> _WORK TO COMPLETE_
All lines holding the word "checkbox" should be located in the records and copied.

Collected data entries

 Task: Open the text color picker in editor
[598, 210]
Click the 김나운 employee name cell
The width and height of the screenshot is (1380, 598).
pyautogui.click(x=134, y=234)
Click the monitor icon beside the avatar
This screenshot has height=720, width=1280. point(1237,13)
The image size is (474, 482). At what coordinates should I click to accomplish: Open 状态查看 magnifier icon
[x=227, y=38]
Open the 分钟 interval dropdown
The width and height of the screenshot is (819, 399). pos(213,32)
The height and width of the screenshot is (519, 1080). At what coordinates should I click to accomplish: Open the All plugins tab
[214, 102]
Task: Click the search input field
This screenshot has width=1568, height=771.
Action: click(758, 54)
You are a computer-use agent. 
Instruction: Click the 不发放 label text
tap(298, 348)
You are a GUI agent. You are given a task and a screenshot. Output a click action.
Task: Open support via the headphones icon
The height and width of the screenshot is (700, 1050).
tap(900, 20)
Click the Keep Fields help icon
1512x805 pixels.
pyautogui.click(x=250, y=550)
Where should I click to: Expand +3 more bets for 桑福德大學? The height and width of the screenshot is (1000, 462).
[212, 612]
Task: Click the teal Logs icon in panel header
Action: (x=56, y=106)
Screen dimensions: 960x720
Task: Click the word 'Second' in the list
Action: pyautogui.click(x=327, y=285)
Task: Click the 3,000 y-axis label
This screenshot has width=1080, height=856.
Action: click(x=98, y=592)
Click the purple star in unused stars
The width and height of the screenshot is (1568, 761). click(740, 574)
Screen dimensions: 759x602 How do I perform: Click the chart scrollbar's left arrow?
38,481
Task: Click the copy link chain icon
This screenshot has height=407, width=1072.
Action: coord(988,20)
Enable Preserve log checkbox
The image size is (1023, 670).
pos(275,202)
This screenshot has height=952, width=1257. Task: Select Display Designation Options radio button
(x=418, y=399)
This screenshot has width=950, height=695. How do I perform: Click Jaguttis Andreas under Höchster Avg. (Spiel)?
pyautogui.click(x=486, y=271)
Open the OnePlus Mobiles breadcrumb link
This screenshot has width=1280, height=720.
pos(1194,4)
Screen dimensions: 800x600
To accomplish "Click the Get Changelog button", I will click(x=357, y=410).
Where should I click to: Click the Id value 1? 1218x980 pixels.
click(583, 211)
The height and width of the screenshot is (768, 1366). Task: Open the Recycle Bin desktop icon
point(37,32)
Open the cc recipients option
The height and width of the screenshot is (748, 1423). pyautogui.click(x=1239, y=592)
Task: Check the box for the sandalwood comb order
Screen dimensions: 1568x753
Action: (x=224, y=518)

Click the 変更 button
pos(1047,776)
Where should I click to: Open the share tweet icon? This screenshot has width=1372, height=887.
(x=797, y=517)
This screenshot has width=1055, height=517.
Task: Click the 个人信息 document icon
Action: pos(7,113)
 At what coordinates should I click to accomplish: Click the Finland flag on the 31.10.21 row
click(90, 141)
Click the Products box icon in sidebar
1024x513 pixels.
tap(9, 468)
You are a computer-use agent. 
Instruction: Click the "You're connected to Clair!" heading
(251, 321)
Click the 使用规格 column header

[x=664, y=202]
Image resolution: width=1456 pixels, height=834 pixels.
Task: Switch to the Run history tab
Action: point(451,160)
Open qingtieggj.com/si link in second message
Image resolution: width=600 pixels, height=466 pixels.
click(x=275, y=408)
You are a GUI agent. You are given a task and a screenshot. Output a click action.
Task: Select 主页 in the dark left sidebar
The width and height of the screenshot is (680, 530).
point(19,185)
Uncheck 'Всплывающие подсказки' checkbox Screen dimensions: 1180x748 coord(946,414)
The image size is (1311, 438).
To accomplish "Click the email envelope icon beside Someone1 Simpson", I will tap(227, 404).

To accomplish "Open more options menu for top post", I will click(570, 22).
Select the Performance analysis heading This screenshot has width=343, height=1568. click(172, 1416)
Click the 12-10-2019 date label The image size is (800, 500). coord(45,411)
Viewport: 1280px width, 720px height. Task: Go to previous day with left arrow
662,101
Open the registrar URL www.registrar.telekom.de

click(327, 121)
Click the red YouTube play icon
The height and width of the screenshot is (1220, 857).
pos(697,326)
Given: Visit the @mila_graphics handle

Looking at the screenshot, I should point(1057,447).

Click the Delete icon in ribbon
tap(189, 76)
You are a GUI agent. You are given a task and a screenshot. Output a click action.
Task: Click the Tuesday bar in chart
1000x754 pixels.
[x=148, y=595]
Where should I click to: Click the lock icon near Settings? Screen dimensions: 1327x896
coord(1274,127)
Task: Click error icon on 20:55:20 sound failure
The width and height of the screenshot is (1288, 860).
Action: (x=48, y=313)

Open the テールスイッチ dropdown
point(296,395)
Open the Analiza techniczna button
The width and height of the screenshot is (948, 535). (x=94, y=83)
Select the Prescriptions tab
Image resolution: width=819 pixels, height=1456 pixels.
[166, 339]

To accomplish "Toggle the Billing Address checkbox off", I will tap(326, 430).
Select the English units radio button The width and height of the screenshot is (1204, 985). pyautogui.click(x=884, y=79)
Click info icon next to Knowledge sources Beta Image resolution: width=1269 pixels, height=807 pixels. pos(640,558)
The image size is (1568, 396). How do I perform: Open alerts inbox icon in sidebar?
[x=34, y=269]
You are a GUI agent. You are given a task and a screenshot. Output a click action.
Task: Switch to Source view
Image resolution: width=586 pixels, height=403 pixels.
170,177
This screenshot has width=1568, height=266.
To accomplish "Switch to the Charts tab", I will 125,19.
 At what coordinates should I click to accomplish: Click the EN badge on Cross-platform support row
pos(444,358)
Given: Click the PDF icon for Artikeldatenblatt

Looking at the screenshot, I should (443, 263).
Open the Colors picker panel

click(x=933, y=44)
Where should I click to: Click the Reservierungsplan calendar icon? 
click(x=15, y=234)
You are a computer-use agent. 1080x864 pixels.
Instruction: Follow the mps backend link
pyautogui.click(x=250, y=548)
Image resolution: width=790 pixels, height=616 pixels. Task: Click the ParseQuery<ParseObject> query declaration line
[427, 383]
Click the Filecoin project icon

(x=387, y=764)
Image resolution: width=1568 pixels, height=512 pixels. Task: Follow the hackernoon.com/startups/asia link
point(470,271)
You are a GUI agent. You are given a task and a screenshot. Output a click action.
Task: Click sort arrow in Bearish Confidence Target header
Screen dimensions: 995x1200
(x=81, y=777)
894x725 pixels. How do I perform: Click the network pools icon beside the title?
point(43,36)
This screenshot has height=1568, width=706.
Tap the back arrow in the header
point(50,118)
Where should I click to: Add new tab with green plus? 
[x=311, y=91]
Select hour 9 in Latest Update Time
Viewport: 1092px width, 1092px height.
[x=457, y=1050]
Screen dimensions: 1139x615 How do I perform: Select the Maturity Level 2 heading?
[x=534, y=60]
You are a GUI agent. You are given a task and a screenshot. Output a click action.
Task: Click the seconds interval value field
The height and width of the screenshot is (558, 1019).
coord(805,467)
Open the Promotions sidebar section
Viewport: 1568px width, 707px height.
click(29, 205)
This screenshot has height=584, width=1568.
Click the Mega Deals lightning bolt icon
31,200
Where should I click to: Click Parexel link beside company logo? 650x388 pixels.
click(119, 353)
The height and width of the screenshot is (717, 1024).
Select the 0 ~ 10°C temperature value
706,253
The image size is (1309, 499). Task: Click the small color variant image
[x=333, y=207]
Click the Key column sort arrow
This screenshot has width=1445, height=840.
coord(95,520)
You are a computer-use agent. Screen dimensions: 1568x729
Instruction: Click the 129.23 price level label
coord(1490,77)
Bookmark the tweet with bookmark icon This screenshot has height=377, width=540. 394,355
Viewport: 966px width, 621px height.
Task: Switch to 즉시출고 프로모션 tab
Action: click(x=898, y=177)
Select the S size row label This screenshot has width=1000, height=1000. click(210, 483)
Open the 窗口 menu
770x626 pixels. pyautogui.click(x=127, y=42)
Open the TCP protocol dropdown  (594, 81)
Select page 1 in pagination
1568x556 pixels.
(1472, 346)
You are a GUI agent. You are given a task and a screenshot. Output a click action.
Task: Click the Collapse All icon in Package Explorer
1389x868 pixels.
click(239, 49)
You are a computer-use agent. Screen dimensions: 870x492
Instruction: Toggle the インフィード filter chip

> _RESULT FOR THIS EXERCISE_
Enable Preserve log checkbox
Uncheck 'Всплывающие подсказки' checkbox Screen dimensions: 1180x748 coord(946,414)
To accomplish "Toggle the Billing Address checkbox off", I will tap(326, 430).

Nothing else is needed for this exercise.